Target pointing data
::::::::
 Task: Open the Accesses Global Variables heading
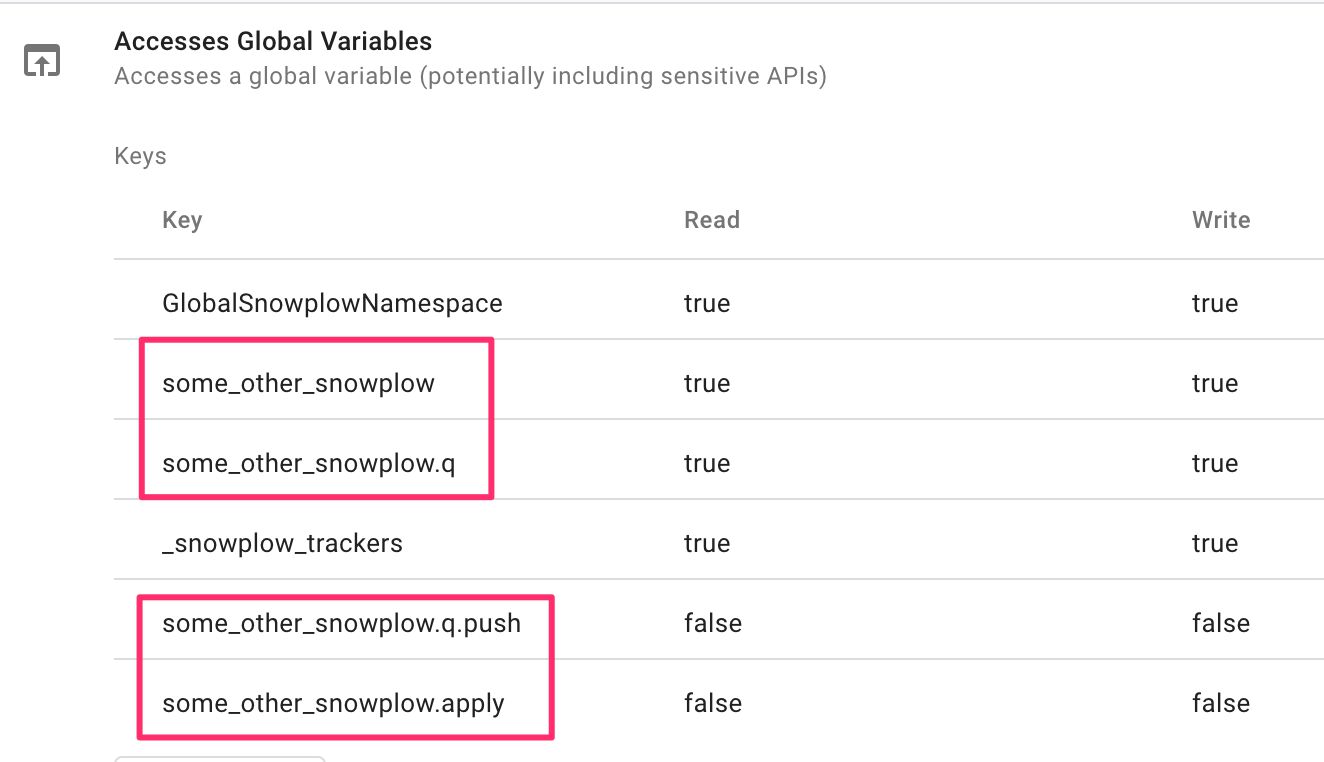coord(273,42)

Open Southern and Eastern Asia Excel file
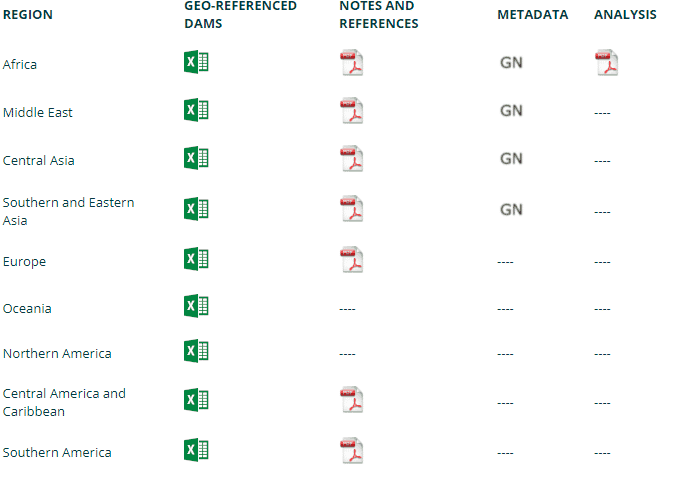196,209
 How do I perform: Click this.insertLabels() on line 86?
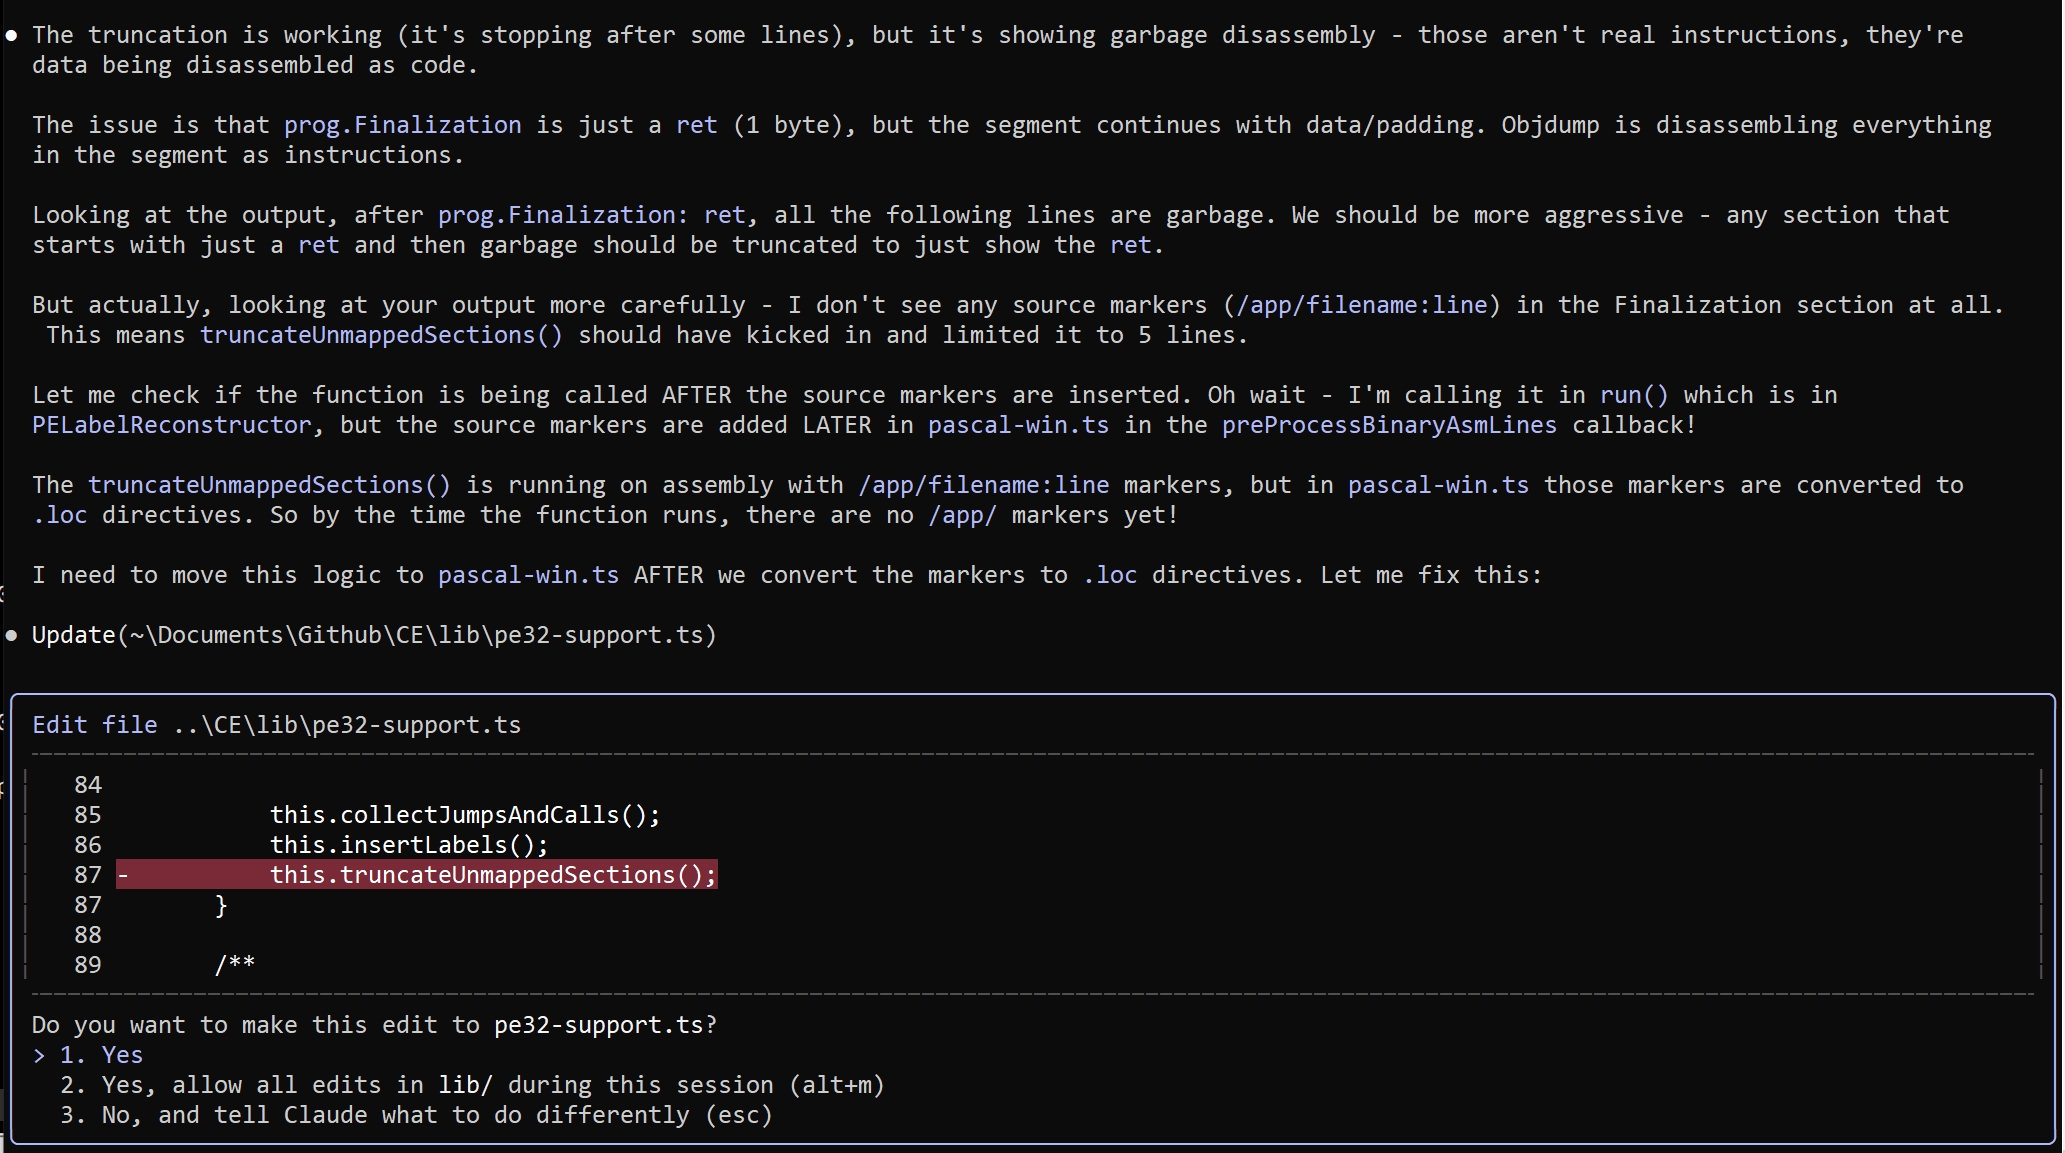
::::::::
◆ **STATED PROBLEM**: Transcribe the text lines of all the records above word for word, leaving out the pictures.

◆ **CORRECT RESPONSE**:
 Task: Open the Accesses Global Variables heading
coord(273,42)

Open Southern and Eastern Asia Excel file
196,209
 How do I perform: Click this.insertLabels() on line 86?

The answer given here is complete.